▶ Work required: Go through the listing beneath this task and return every line that carries the string "computer".

▶ Data section:
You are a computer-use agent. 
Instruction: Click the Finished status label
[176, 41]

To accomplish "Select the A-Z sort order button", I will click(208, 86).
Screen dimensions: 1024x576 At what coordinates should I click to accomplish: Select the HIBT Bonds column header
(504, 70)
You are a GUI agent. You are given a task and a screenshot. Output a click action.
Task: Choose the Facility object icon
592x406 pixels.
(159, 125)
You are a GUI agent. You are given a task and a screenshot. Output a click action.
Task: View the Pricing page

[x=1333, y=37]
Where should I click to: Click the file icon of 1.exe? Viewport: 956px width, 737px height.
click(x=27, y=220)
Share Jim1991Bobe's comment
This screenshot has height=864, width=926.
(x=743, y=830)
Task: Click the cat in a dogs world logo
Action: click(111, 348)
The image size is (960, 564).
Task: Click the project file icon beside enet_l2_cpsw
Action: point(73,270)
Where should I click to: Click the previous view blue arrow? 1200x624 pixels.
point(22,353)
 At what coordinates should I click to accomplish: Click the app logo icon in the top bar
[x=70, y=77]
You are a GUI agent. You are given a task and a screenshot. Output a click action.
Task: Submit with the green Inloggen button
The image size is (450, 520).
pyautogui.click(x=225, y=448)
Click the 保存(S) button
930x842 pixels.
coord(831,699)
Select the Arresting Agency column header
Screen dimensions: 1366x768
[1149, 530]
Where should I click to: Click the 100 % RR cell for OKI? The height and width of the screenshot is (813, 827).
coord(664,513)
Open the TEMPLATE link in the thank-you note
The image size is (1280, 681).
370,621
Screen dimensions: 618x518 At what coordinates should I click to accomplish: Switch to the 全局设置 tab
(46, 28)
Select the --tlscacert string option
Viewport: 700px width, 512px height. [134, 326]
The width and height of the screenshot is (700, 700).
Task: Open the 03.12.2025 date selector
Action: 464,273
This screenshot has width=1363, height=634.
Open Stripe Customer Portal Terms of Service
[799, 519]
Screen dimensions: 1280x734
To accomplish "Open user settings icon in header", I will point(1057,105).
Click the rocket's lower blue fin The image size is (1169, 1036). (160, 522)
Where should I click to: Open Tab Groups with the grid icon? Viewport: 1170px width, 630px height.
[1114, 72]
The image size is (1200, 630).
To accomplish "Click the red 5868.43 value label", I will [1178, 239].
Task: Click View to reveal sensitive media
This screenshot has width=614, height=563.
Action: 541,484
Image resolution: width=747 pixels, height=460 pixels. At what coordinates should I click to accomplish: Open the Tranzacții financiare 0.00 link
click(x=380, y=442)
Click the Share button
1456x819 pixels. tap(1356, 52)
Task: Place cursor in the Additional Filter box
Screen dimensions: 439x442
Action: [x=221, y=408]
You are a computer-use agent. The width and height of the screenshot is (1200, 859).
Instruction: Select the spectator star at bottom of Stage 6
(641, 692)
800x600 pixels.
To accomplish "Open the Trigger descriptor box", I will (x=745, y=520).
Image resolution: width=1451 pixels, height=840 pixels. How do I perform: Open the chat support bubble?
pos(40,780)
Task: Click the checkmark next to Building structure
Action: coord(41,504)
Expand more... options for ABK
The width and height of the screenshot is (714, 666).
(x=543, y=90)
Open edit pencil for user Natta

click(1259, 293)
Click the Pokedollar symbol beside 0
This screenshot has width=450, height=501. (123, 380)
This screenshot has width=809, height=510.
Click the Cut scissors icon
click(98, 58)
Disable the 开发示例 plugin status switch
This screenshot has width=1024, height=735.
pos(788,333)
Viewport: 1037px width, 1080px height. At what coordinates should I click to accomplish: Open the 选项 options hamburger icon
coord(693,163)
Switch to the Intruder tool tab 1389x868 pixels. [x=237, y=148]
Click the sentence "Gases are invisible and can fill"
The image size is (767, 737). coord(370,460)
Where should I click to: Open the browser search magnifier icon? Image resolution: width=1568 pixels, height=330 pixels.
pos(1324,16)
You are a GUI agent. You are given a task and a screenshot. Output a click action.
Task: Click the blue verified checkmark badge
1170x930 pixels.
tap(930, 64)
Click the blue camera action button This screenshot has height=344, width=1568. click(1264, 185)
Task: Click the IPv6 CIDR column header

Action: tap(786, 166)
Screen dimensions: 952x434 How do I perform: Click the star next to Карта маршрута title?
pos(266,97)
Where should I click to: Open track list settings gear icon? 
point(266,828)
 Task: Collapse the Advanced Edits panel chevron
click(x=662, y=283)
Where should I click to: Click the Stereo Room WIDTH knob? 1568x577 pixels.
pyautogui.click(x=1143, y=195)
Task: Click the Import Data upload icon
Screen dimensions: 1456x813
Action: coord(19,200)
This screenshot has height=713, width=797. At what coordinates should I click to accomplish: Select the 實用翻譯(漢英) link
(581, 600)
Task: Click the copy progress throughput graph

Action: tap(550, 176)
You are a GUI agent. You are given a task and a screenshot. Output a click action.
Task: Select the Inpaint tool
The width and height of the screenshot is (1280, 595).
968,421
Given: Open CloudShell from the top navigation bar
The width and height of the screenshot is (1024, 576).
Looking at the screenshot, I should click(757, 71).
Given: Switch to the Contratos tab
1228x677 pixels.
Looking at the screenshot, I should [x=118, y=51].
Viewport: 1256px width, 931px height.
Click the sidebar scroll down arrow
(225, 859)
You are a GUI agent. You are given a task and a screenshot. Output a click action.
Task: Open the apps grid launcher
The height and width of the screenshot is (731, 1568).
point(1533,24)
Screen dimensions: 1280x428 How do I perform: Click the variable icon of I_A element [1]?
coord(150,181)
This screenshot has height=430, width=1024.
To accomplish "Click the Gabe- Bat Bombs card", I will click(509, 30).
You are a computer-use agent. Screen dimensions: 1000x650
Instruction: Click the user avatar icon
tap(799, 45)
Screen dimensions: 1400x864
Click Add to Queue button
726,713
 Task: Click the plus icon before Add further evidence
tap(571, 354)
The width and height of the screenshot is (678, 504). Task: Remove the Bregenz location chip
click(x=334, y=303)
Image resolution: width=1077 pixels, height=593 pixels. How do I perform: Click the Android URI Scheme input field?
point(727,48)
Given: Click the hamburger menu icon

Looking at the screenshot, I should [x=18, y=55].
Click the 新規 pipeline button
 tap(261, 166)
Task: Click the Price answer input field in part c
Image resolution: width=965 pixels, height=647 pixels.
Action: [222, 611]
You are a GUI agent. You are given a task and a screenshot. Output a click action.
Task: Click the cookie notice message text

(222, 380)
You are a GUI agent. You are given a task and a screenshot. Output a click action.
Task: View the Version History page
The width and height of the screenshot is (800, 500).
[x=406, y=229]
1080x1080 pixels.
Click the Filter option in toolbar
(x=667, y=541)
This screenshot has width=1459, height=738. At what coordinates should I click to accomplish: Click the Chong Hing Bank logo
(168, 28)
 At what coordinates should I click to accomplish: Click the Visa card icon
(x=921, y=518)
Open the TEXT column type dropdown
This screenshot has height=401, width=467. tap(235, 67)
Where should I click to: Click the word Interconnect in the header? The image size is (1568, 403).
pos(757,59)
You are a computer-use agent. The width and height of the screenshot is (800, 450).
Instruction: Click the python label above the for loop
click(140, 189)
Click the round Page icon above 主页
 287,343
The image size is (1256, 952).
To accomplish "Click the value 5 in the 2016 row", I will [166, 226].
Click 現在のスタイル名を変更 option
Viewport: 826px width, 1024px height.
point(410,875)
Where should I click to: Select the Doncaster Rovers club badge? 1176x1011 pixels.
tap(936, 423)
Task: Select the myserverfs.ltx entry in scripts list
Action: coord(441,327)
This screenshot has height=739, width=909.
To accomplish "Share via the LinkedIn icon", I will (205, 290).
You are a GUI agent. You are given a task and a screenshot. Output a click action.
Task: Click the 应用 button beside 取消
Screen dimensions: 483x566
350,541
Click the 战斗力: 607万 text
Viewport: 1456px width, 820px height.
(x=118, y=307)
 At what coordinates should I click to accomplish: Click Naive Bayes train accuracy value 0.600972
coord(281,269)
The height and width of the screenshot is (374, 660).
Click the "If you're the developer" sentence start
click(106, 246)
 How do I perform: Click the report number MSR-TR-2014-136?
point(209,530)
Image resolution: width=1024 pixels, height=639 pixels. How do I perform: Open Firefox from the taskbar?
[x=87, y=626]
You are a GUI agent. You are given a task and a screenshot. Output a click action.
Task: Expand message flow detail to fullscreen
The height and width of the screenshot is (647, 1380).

▶ Expected answer:
You are a computer-use agent. 
You are a computer-use agent. The width and height of the screenshot is (1200, 859).
You are a computer-use agent. Screen dimensions: 1000x650
You are a computer-use agent. The width and height of the screenshot is (800, 450).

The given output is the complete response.